[Stored data entries]
━━━━━━━━━━━━━━━━

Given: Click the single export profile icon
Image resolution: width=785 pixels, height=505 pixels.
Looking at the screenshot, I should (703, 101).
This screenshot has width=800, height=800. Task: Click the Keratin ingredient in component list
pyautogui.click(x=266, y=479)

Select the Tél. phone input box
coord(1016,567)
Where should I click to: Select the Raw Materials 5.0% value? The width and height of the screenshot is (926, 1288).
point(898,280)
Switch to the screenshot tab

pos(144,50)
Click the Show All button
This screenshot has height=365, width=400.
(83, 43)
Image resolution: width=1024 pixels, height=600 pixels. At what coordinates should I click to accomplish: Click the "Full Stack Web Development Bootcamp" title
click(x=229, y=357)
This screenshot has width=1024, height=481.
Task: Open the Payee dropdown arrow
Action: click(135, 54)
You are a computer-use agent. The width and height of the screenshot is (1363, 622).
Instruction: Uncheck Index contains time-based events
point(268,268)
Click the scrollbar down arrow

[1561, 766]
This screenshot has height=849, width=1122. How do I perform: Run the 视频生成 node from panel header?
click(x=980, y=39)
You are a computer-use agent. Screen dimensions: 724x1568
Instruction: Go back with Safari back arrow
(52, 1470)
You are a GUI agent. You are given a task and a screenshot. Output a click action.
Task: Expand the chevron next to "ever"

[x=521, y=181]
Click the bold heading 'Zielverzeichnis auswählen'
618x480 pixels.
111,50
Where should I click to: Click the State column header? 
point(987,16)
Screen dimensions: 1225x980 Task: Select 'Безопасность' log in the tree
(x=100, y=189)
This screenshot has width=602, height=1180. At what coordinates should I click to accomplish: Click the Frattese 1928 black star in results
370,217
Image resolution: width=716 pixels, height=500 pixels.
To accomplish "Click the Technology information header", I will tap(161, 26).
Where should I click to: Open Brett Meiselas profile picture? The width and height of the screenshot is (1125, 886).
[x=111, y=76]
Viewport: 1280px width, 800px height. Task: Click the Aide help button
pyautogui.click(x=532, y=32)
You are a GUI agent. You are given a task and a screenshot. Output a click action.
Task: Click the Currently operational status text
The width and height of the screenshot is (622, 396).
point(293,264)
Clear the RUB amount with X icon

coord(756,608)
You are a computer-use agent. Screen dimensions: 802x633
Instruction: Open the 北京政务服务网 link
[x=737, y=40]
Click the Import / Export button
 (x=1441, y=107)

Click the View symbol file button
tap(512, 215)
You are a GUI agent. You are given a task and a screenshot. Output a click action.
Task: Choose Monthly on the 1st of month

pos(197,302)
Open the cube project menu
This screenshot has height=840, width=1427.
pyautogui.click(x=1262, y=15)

━━━━━━━━━━━━━━━━

• Assignment: Say how many lines in the data hold the string "computer". No other content should accompany the number.

• Solution to this exercise: 3